LONDON: According to Ti’s Global Freight Forwarding 2017 report, the global freight forwarding market is estimated to have grown by 2.7% in real terms in 2016 (growth due to changes in volumes only, prices and exchange rates are fixed at the base year of 2016). This is up from 2.1% in 2015, on the back of higher air and sea volume growth.
However, thanks to a continuation of excess capacity issues and lower average oil prices in 2016, rates continued to fall in both air and sea freight, meaning most forwarders reported lower year-on-year revenues.
Real growth in the air and sea freight forwarding markets was remarkably similar globally, but this disguises significant differences across important countries and regions.
For example, air freight forwarding growth in China is thought to have been robust, while sea freight growth was much weaker. Conversely, the United States saw moderate expansion in sea freight as air freight growth faltered.
Looking ahead, the market is anticipated to grow at a real 2016 to 2020 compound annual growth rate (CAGR) of 4.1%, as global trade volume growth accelerates.
Ti Economist, David Buckby, commented: “While air and sea volume growth picked up a bit in 2016, most forwarders experienced declining revenues on the back of substantial rate declines. As usual in such circumstances, the fall in forwarder sell rates did not match the drop in their buy rates, leading to improved gross profit margins. Over the medium term, I expect growth to pick up in line with higher global trade volume forecasts, though risks are tilted to the downside due to factors such as political uncertainty and trade protectionism.”
The report also features a survey which questioned supply chain professionals on issues such as trade lane prospects, margin pressures, strategies for sustaining margins, the performance of the top 20 against the rest of the market, disintermediation, regionalisation, vertical sector opportunities and the effectiveness of online booking platforms.

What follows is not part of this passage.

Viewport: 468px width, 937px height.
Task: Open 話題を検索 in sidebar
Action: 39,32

On profitability, survey results indicate that excluding the impact of volume and rate changes, margin pressures for forwarders will intensify over the next five years, with investment in technology and offering new/more value- added services thought to be the most successful strategies to sustain margins.

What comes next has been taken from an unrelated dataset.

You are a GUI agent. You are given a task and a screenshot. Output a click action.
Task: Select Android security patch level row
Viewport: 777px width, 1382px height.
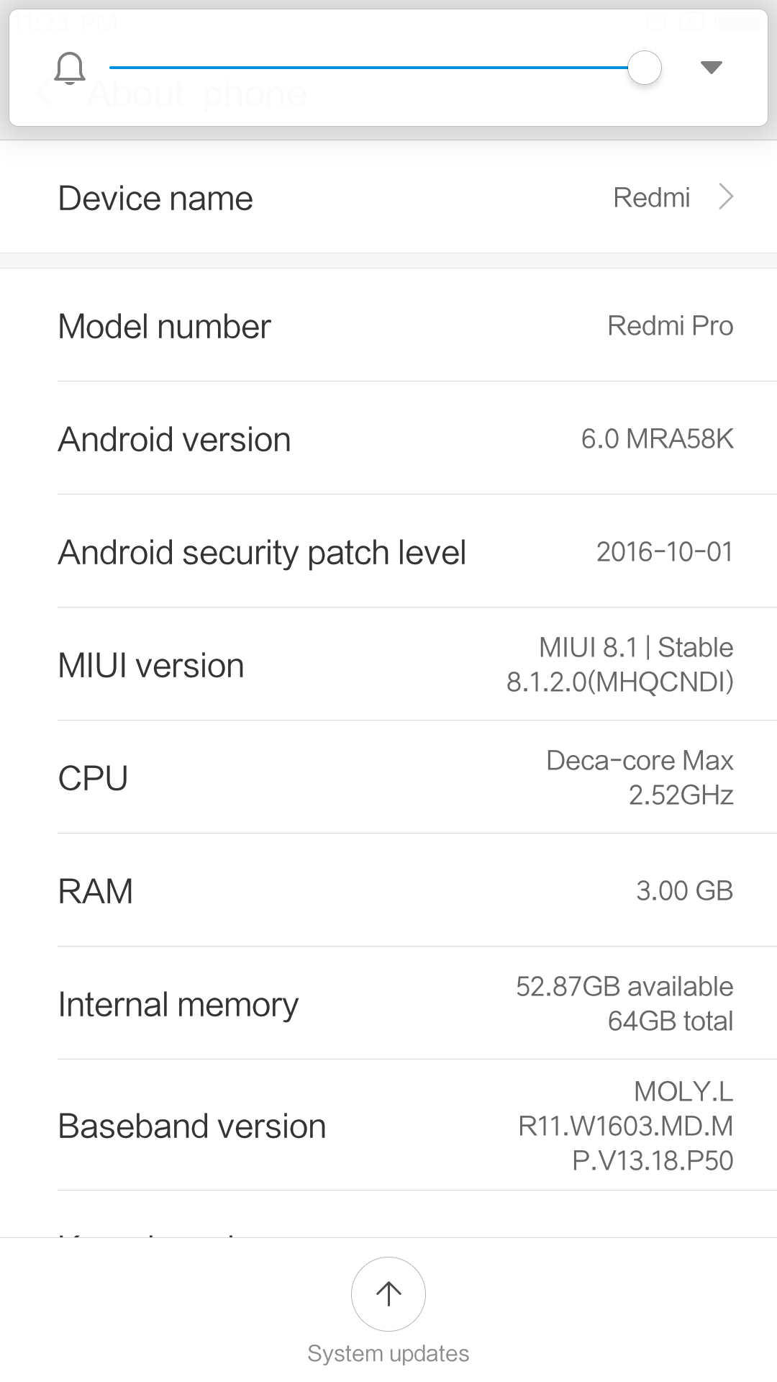point(262,553)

In addition, conventional forwarders are set to lose volume share to other parties, but the threat may be asymmetrical for air and sea.
In his foreword to the report, Ti’s CEO, Professor John Manners-Bell, asserted that the forwarding sector is facing a challenging time, not least because the global economic environment has remained volatile and difficult to anticipate, though this was nothing new and the sector had always coped well in such circumstances.
He cautioned however that structural challenges such as trends towards regionalisation and near-sourcing coupled with greater technological demands will prove more difficult to deal with.